Horas antes del cierre de dicha competencia futbolística femenina- Campeonato Mundial Femenino de Futbol-, en mi meditación mañanera dominical, me sentí testigo de otro encuentro, no tanto deportivo, cuanto vital, angustioso y esperanzador a un tiempo. Me refiero al encuentro de una “Mujer Cananea”, con Jesús, el Divino Maestro, en una región fronteriza de pueblos y culturas diferentes y en algunos aspectos opuestos, aunque en verdad, en aquellos días, en ambas culturas eran personas oprimidas, aunque también sucede en nuestros tiempos y culturas, la mujer sufre marginación.

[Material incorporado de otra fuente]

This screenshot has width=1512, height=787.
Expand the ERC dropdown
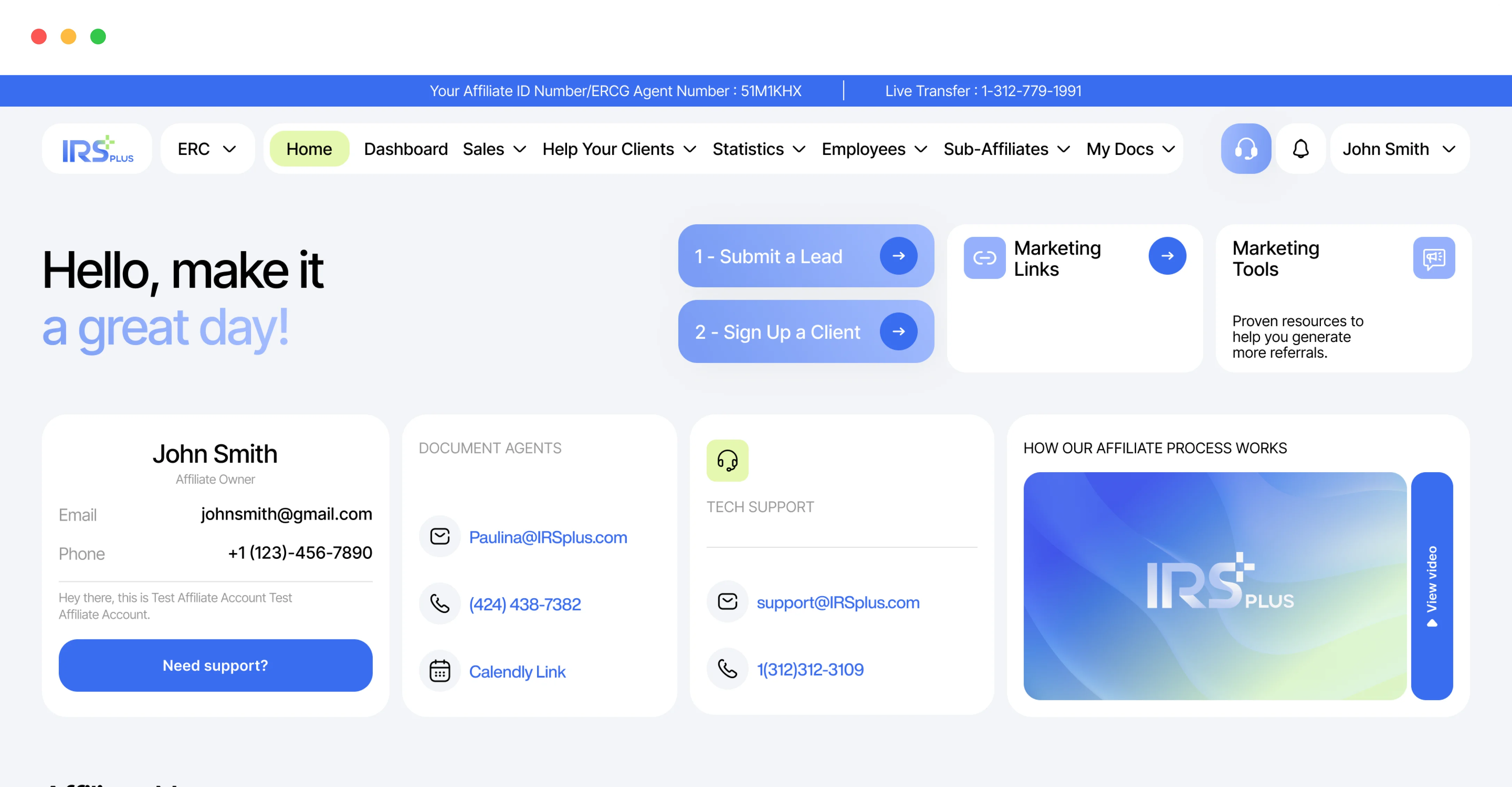click(207, 149)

El caso es, que la “Mujer Cananea”, ante la presencia de Jesús, plena de angustia y esperanza -me agrada el calificativo que da a dicha mujer el escritor, fray Quijano, quien dice, “del arrojo, confianza inquebrantable y lucidez ingeniosa”-, se acerca a Jesús y le “grita, Señor, hijo de David, ten compasión de mí. Mi hija está terriblemente atormentada por un demonio”. Jesús, como que no escucha, hasta que los discípulos le ruegan: “Atiéndela”. Y Jesús entra el diálogo con la “Mujer Cananea” y le manifiesta las dificultades de índole cultural ¿teológico, que tiene? Sin duda, la Mujer entiende las escusas de Jesús y le anima a superar tales dificultades de un modo “lúcido e ingenioso”, dirá fray Quijano.

Jesús sucumbe ante la angustia y confianza que tiene la mujer en Él, se abre al otro, aunque sea extraña, extranjera… y le responde con gran gozo: “Mujer, ¡qué grande es tu fe! Que se cumpla lo que deseas”. Y en aquel momento quedó curada su hija (cf Mt 15,21-28).

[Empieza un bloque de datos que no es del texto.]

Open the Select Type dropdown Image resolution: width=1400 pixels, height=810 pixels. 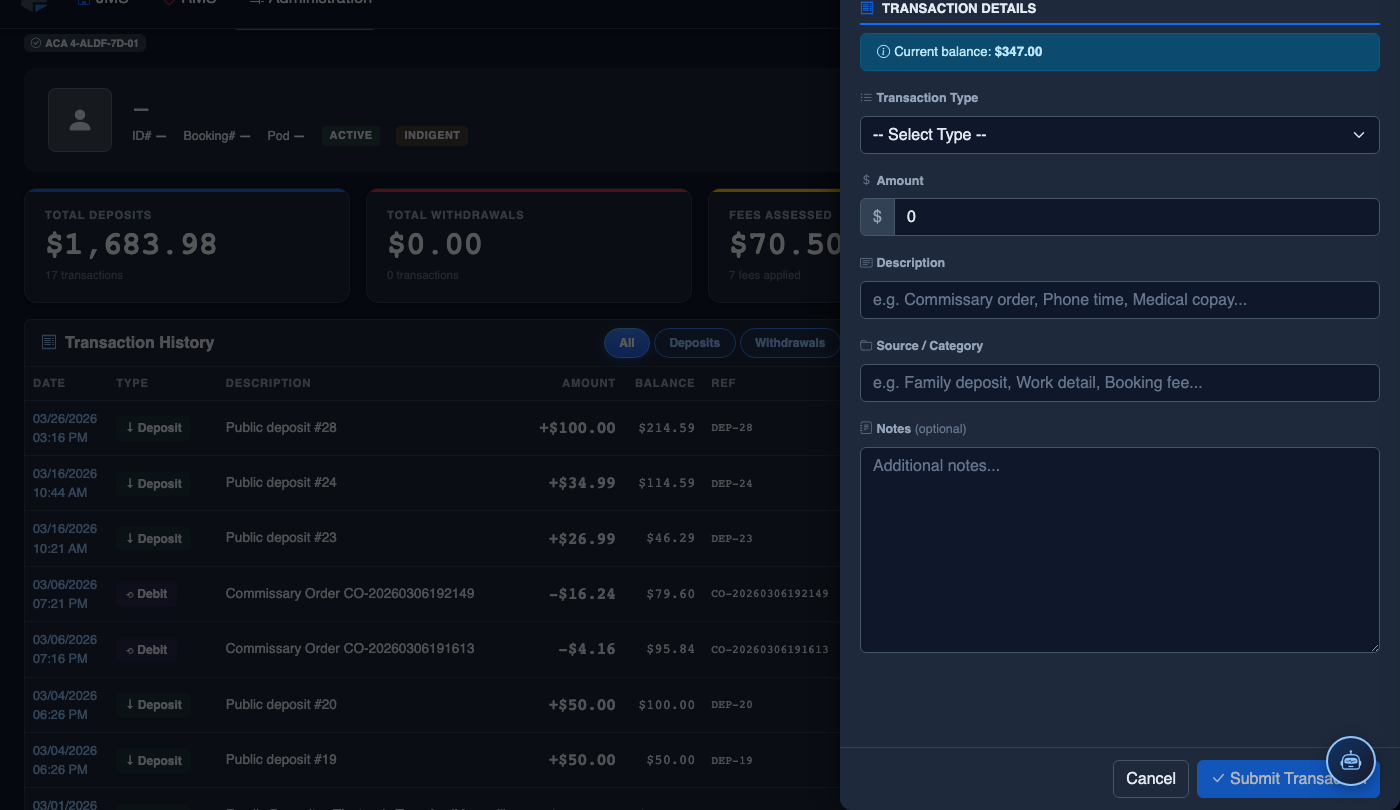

¡Cómo deseo que toda mujer alcance esa confianza en sí misma y en sus compañeras solidarias, como la “Mujer Cananea” luchando juntas por el triunfo, como lo hicieron las mujeres que participaron en el campeonato mundial de futbol femenino. ¡Qué alegría también y qué gozo!, cuando todo el sector masculino, vele y respalde los derechos de las mujeres, pues la salvación de Jesús, hijo de David está a punto de llegar y su justicia a punto de manifestarse (cf Is 1,6-7).

Conforme fue adelantándose el día, visité a mi hermanita Irene, mujer de 94 años de edad, que hace unos meses, viendo y sintiendo sus achaques de salud, la pérdida de seguridad en su caminar y algunos otros problemas que acompañan de ordinario a tales años, no querido ser un problema, se internó en un centro de asistencia de ancianas/os y ahora enfrenta diversos problemas, a más la soledad de las huerta, de los campos, del aire libre; los árboles frutales, hortalizas, el espacio libre y sano de los campos… A pesar de todo, se esfuerza por superar tales limitaciones y confía en la solidaridad de sus seres queridos, que le dicen: “no te preocupes, Irene. Aquí estamos nosotros y no te faltará nada”.

El trabajo, esfuerzo y apoyo unido, animoso, conjuntado, asociado, en una palabra, SOLIDARIO, resuelve las situaciones difíciles y lleva consuelo al corazón angustiado y temeroso.

Fray Pablo o.p., 20 de agosto 2023 (Egüés).